Stored records
◇ ◇ ◇

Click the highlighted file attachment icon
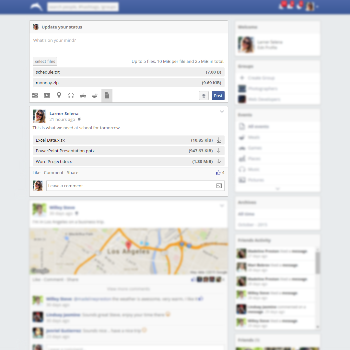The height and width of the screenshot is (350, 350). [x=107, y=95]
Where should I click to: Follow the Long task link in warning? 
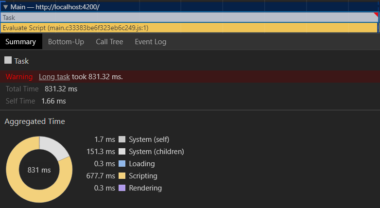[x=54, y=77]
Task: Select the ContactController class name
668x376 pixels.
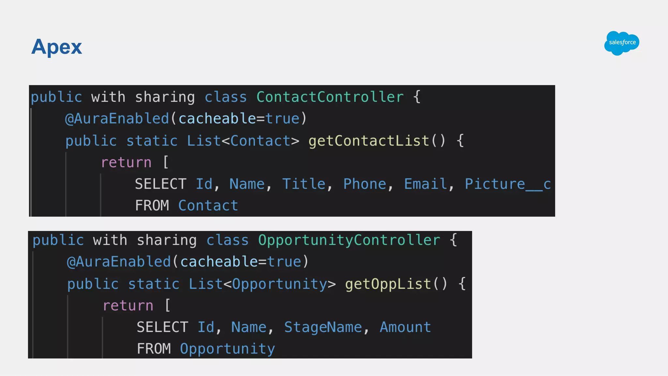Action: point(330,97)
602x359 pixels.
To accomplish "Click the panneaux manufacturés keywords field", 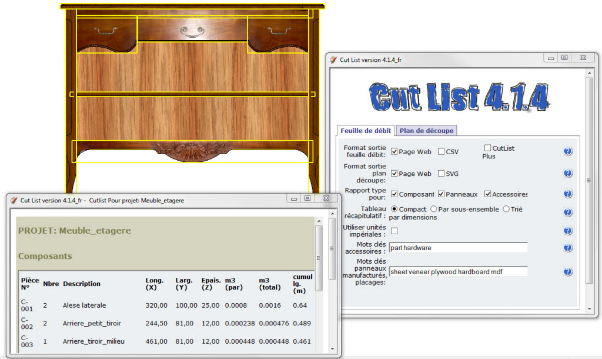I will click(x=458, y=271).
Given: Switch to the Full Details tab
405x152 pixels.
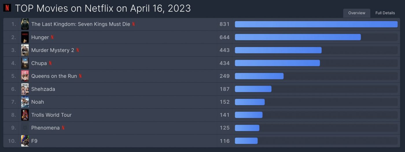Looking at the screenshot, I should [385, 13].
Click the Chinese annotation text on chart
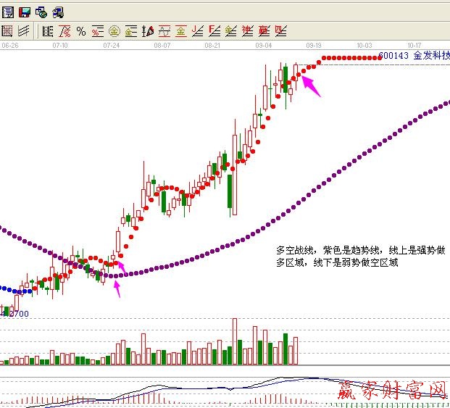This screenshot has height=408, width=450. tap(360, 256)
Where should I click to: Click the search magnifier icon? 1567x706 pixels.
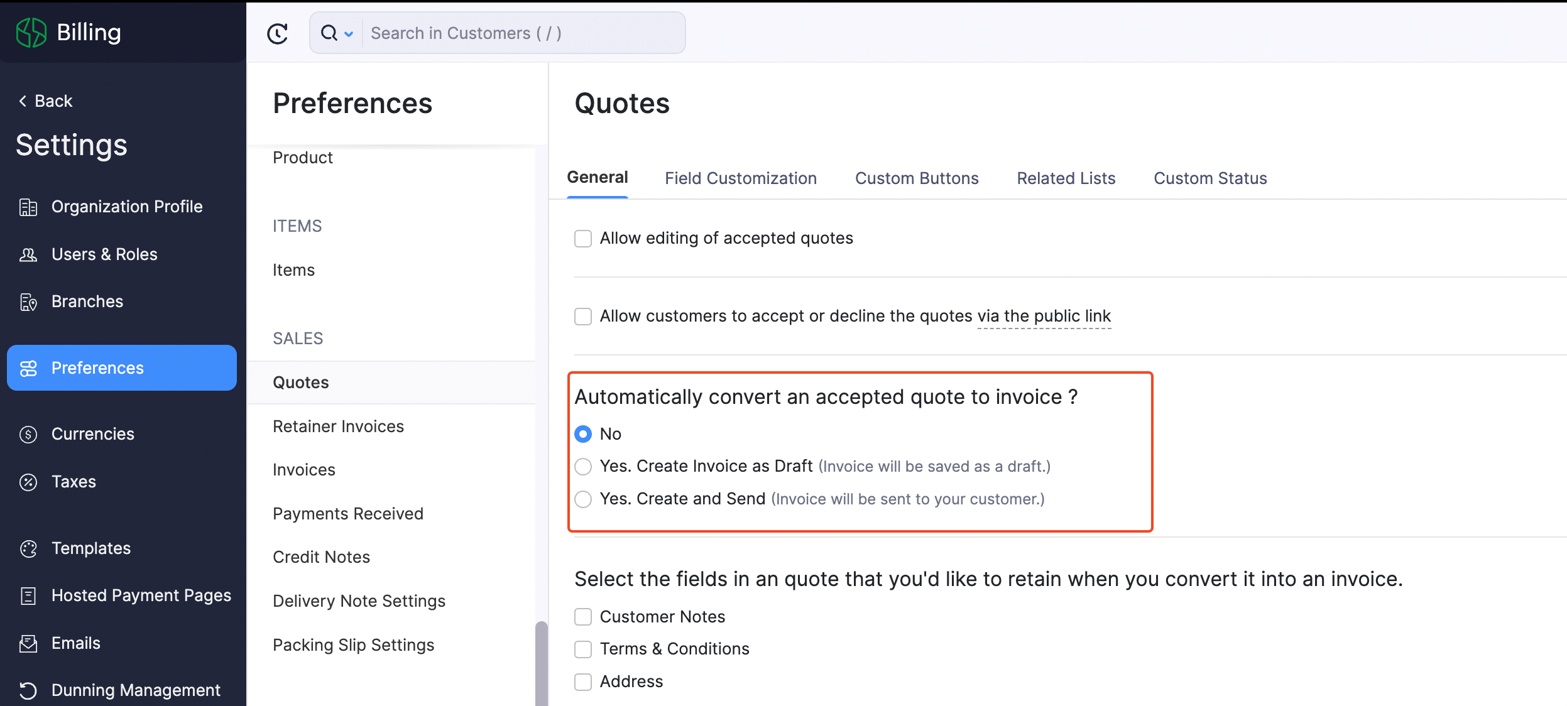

◇ ◇ ◇

What you are asked to do: Quote everything from the line containing "Given: Switch to the Full Details tab" down to the end of the data above, leaving the pictures out.

Exercise result:
Given: Switch to the Full Details tab
405x152 pixels.
Looking at the screenshot, I should [385, 13].
Click the Chinese annotation text on chart
This screenshot has height=408, width=450. tap(360, 256)
Where should I click to: Click the search magnifier icon? 1567x706 pixels.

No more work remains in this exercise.